What's more, Pauleta is not averse to occasionally getting his hands – or in the case of a training session last week, his boots – dirty. “In this squad I see players with the potential to be future senior internationals,” the former Paris Saint-Germain sharpshooter told FIFA.com in assessing a Portugal U-20 crop that won Group B winners and were the first-phase’s top-scoring team. Also on the agenda were issues including his impressions of Turkey 2013 and his role at the FPF.
FIFA.com: From what you’ve seen of this FIFA U-20 World Cup, how would you rate the standard of football on show?
Pauleta: I’ve only been able to watch the teams who played in Kayseri, but all the sides here have quality, particularly Nigeria, who are strong and skilful but who could perhaps be a touch better organised. We also played against Korea Republic and I still think that they’ve got a good and well-balanced team, while Cuba were clearly the weakest side [in Group B]. In general, it’s been an enjoyable competition, with a good standard of football and a few surprise packages, such as Iraq. I think that Portugal are going to get even stronger as the competition progresses, but it’s only now that the tournament really begins
Can you tell us about your new role in the Portugal delegation?
I’ve been working as the FPF’s head of youth development for a year and a half now.

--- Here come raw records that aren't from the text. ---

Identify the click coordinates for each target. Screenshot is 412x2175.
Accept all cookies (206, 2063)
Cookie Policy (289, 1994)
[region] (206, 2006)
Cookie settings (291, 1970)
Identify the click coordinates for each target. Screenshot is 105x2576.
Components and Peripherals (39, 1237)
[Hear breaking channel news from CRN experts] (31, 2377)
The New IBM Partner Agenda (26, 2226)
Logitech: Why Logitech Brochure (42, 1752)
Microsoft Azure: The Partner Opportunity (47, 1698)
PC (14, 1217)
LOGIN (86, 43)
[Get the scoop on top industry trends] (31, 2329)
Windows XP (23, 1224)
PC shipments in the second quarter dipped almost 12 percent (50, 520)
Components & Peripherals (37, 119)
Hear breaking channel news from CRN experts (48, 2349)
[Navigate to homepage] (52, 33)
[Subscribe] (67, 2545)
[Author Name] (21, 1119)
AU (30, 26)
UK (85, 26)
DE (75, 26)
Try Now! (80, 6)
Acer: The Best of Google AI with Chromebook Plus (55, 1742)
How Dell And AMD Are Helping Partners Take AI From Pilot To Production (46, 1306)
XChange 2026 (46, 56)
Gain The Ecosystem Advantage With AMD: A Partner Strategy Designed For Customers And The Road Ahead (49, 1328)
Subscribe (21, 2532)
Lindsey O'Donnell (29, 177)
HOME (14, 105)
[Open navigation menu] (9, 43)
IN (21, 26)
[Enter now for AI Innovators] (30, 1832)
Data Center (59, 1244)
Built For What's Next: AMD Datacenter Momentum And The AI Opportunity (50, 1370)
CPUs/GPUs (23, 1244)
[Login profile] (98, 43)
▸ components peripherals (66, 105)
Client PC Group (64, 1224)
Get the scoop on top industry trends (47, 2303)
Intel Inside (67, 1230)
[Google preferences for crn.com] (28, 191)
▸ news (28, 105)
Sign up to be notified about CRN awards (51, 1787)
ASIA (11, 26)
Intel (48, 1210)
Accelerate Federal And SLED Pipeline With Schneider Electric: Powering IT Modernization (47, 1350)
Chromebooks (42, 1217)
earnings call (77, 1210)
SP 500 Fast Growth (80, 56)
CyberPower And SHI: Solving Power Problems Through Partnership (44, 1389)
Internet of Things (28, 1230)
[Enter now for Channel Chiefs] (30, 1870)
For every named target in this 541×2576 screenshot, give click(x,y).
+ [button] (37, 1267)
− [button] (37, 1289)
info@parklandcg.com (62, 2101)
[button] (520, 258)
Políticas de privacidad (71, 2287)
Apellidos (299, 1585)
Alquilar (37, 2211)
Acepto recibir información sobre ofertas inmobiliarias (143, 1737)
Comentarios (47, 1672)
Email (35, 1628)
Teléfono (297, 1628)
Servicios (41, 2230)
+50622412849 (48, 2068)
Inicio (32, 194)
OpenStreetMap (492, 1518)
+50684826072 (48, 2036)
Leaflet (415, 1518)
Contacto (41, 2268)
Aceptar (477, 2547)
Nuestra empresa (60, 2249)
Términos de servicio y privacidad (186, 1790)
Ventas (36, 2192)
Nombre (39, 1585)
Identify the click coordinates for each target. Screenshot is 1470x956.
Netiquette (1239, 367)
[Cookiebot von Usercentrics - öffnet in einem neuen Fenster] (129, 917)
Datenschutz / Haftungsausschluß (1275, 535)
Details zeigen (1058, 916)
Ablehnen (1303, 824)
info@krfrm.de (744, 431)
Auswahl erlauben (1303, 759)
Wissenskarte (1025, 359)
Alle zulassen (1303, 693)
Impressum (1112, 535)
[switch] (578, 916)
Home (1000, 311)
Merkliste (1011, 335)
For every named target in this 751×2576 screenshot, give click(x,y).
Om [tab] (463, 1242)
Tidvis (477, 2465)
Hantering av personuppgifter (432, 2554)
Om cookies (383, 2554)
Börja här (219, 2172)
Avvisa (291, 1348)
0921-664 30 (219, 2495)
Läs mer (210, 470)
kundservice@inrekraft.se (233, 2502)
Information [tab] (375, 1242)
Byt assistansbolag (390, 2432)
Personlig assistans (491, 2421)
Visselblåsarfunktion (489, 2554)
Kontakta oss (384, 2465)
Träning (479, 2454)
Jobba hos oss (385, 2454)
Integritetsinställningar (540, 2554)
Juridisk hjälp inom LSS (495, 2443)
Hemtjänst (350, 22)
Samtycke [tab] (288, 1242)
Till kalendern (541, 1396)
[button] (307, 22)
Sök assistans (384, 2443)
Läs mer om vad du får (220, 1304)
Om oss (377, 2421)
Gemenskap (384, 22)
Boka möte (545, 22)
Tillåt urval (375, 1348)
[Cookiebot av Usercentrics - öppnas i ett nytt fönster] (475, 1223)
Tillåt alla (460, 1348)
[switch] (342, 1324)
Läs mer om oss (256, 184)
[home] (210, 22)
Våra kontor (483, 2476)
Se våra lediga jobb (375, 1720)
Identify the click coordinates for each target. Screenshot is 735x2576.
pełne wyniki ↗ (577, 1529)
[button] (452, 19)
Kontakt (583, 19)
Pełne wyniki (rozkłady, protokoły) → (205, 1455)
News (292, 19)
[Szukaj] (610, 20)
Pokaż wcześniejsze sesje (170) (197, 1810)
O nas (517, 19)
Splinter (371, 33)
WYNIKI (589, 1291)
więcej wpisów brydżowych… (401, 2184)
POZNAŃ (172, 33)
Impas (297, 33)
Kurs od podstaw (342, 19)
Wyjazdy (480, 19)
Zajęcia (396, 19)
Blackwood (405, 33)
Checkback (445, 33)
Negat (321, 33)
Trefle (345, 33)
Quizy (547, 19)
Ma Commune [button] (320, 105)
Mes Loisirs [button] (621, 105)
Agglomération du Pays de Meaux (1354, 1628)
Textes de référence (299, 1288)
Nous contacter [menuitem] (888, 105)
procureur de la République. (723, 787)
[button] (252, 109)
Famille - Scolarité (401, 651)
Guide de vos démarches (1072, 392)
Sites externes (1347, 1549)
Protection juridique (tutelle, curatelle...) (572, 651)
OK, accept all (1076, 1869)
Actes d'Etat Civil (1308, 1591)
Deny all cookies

My role is to follow our youth national teams, and here [in Turkey] I’m the head of our delegation at this World Cup. Everything’s going well so far. I’ve taken part in World Cups as a player, but being here as an official is something new and different. But at the same time, the experience I gained as a player helps me tackle it differently – it helps me anticipate certain problems that might arise and to try and solve them. In a national squad, what matters most is unity and team spirit, so that’s where the rest of the delegation and I have been trying to do our bit.
Having Pauleta along in their FIFA U-20 World Cup party must mean a lot to the players. And seeing how Portugal scored more goals in the group phase than any other side, do you think you’ve given them a bit of inspiration?
Well, they were already quality players but, of course, the fact that I was a striker means that I can get certain things across to them – even though that’s not what I’m here to do. But I often end up chatting with some of them, whether it be in their free time, in the cafeteria or during a training session, and I get the chance to pass on a few tips. In any case, everything that’s happened here so far is the result of the hard work they and the coaching staff have put in. Portugal have a good team and they’re scored a lot of goals, but we’d also like to avoid being put through the mill quite so much, and I think that’s something we need to work on. But we’re also hoping to carry on doing the things that are going well.
Hints and tips aside, you might also be able to show them a few things out on the pitch, like when you trained with them the other day. And from what I hear, you grabbed a load of goals, didn’t you?
Yes, one day last week I trained with the lads, but it was only a recovery session – I’m not going to train with them everyday, of course, as they’re the priority here. But I do think it was quite good for the atmosphere in the group and it is important to get out there with the players, so they don’t just see me as an official. It did me good too as I got a bit of training in and scored a few goals. It was enough to give me my ‘football fix’ and, who knows, maybe I’ll get involved again some time in the next few days.
How would you compare this U-20 generation with those of years gone by?
This is a good generation of players, which perhaps has even more quality than the squad that finished second last time out in Colombia [in 2011]. That squad had a very strong team spirit and a good mentality but, in individual terms, this group clearly has some very technically gifted players. What’s more, in this squad I see players with the potential to be future senior internationals. But, if we want to achieve that, we need to keep working hard to make sure they become a mentally strong group of players too.
Going on the evidence of the group phase, who are your favourites for the title? Would you include Portugal in that list?
The favourites are nearly all the same as before the tournament began. Spain and France are two strong, top-quality sides and have both begun their campaigns well. But then you’ve got those other sides that always pop up, that you could tag as surprise packages, such as one of the African teams. Ghana, our next opponents for instance, are a side that deserve respect. Mexico, for their part, had to work hard [to qualify from their group], despite everyone thinking how strong they would be, but they could still go far. It’s hard to predict, there’s a big pool of contenders, but we Portuguese want to be in that group too.